== WHAT YOU NEED TO DO ==
The answer must be every line below that contains the string "LinkedIn".

== DATASET RECORDS ==
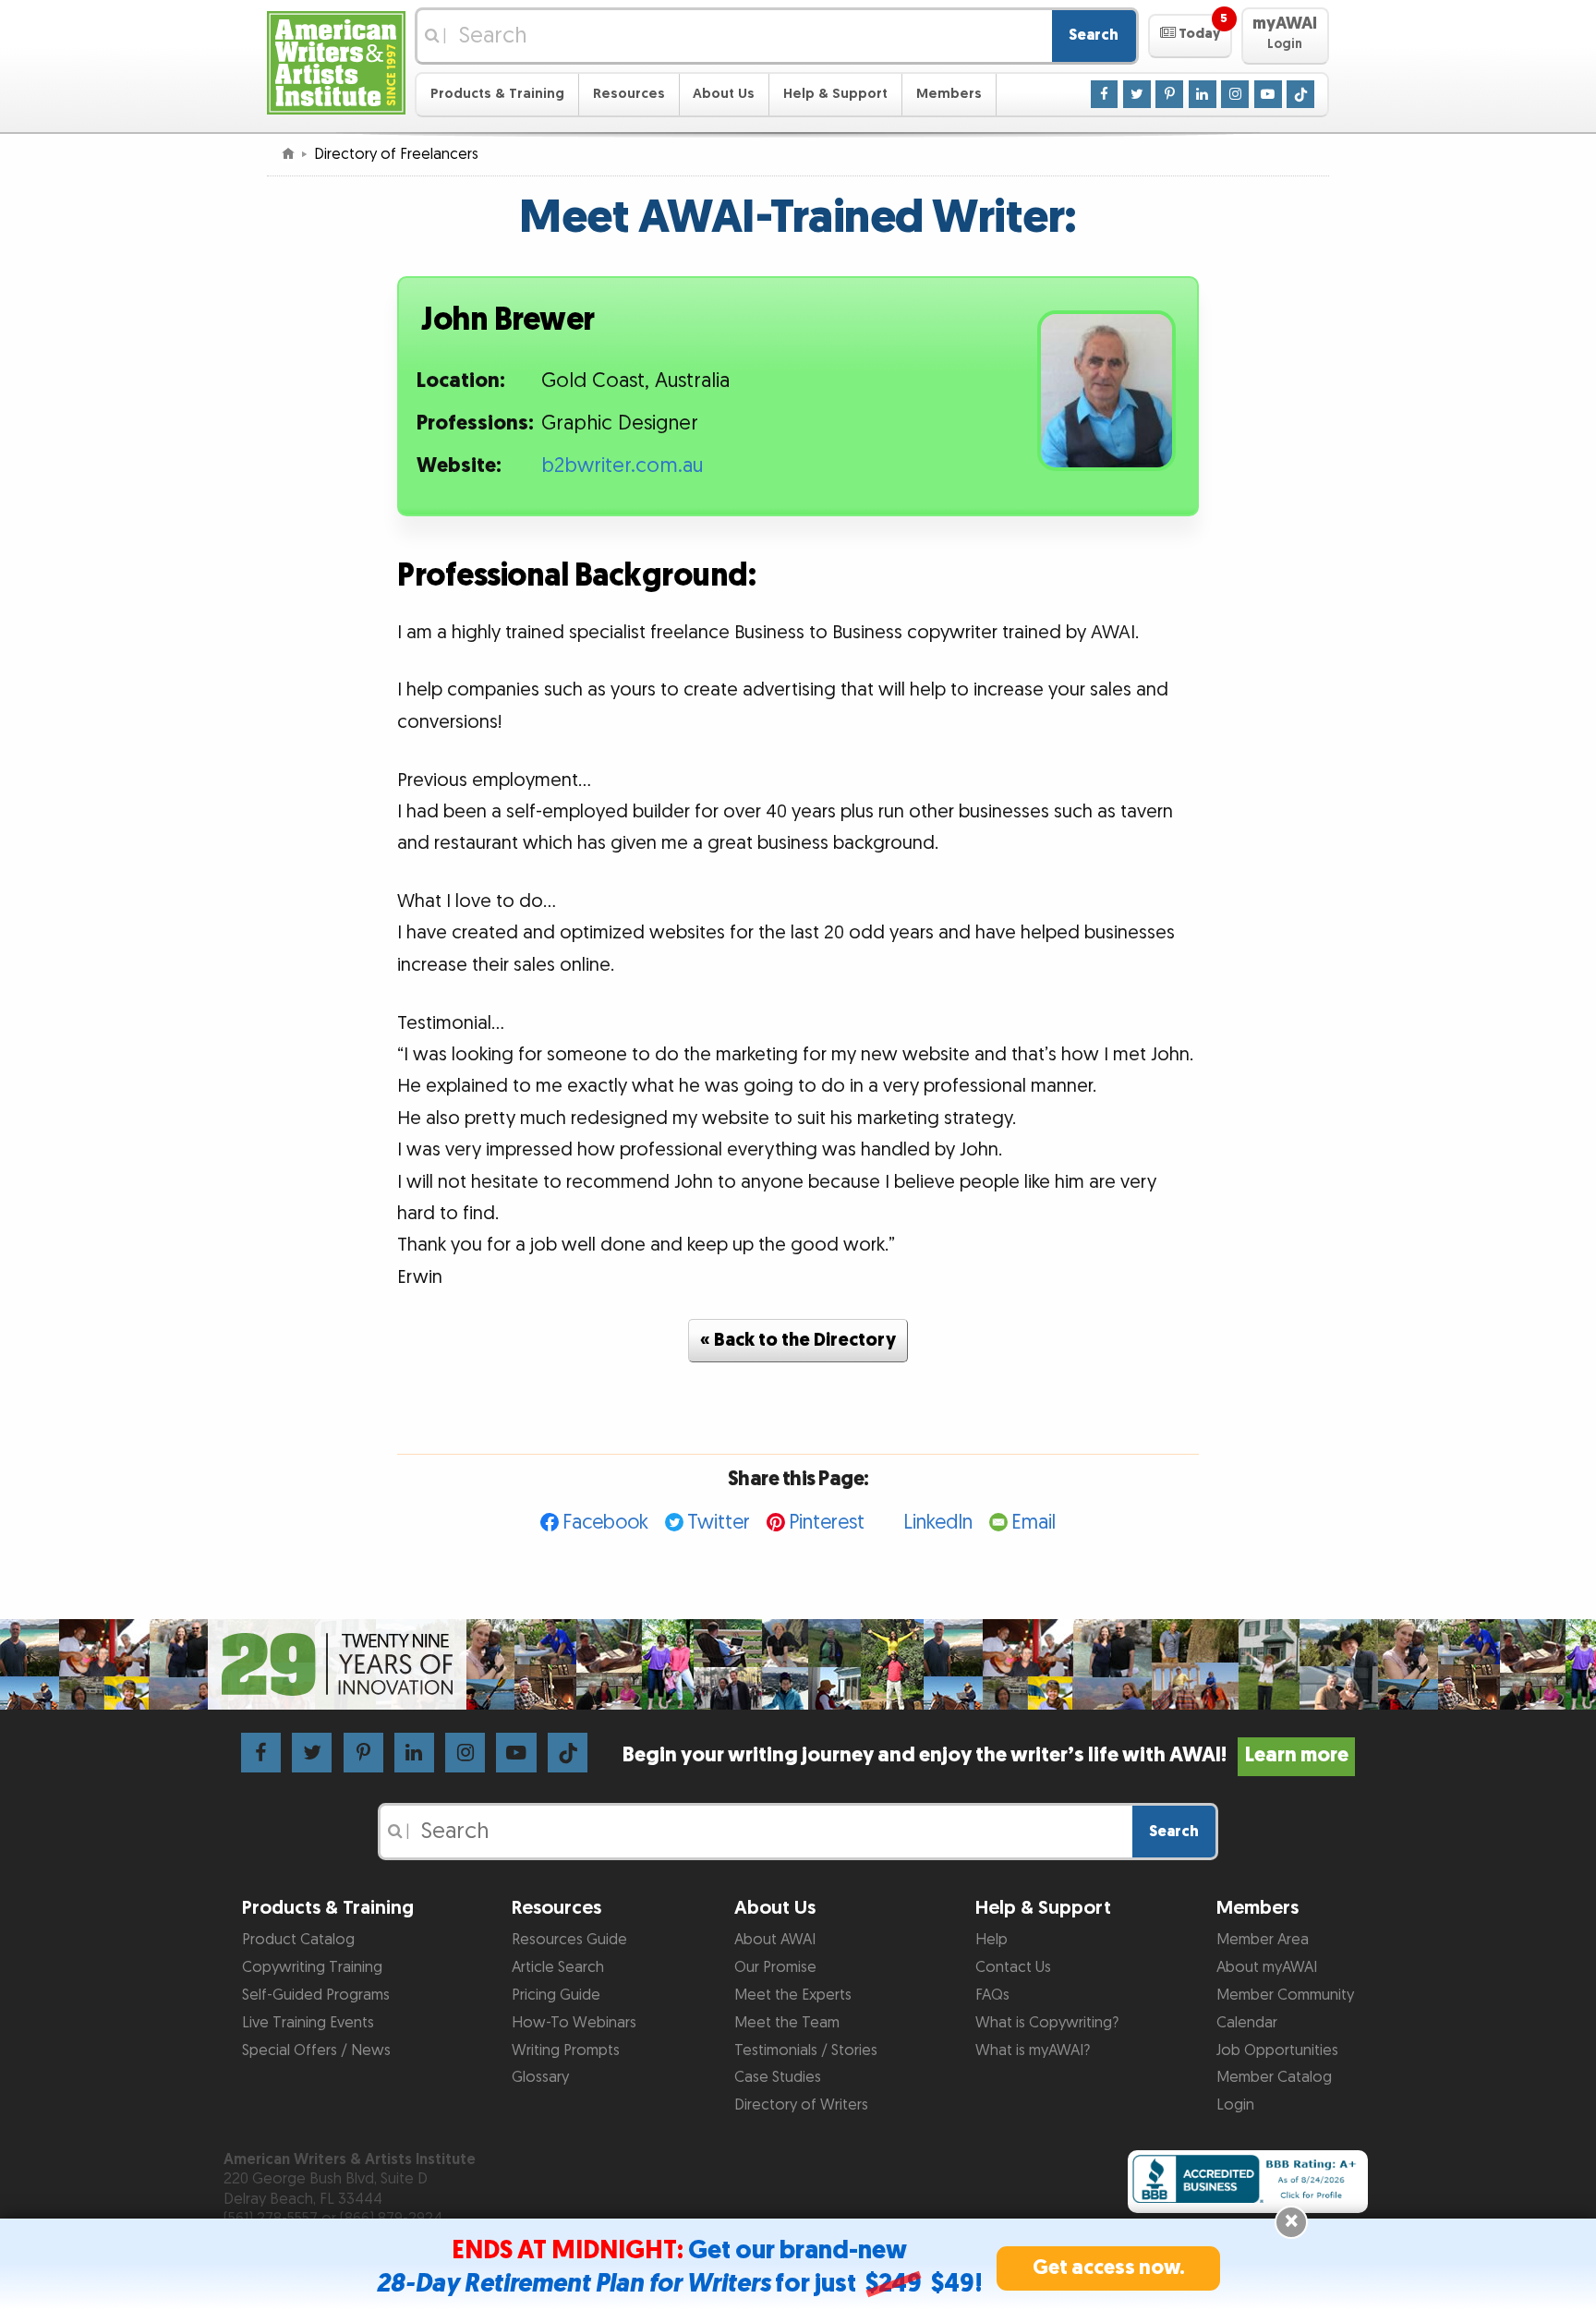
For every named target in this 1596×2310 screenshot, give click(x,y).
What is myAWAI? (1032, 2050)
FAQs (992, 1995)
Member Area (1262, 1939)
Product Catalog (298, 1939)
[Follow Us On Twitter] (1137, 93)
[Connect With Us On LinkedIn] (1202, 93)
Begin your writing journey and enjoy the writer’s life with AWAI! (985, 1755)
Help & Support (835, 94)
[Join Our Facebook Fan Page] (1104, 93)
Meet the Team (787, 2023)
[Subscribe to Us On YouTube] (1268, 93)
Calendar (1246, 2023)
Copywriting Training (312, 1967)
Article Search (558, 1967)
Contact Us (1013, 1967)
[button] (1190, 36)
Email (1033, 1522)
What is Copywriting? (1046, 2023)
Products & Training (497, 94)
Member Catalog (1274, 2077)
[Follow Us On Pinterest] (1169, 93)
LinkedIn (938, 1522)
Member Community (1285, 1995)
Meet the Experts (793, 1995)
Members (949, 94)
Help (991, 1939)
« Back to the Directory (798, 1340)
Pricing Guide (556, 1995)
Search (1093, 35)
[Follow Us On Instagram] (1235, 93)
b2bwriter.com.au (622, 466)
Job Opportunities (1277, 2050)
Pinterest (826, 1522)
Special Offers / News (316, 2050)
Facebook (605, 1522)
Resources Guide (569, 1939)
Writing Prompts (566, 2050)
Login (1235, 2105)
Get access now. (1109, 2268)
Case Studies (777, 2077)
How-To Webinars (574, 2023)
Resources (629, 94)
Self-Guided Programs (316, 1995)
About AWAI (775, 1939)
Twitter (718, 1522)
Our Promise (775, 1967)
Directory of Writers (801, 2105)
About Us (724, 94)
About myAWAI (1266, 1967)
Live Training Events (308, 2023)
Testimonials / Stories (805, 2050)
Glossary (540, 2077)
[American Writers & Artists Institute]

== RESULT OF THIS TASK ==
[Connect With Us On LinkedIn] (1202, 93)
LinkedIn (938, 1522)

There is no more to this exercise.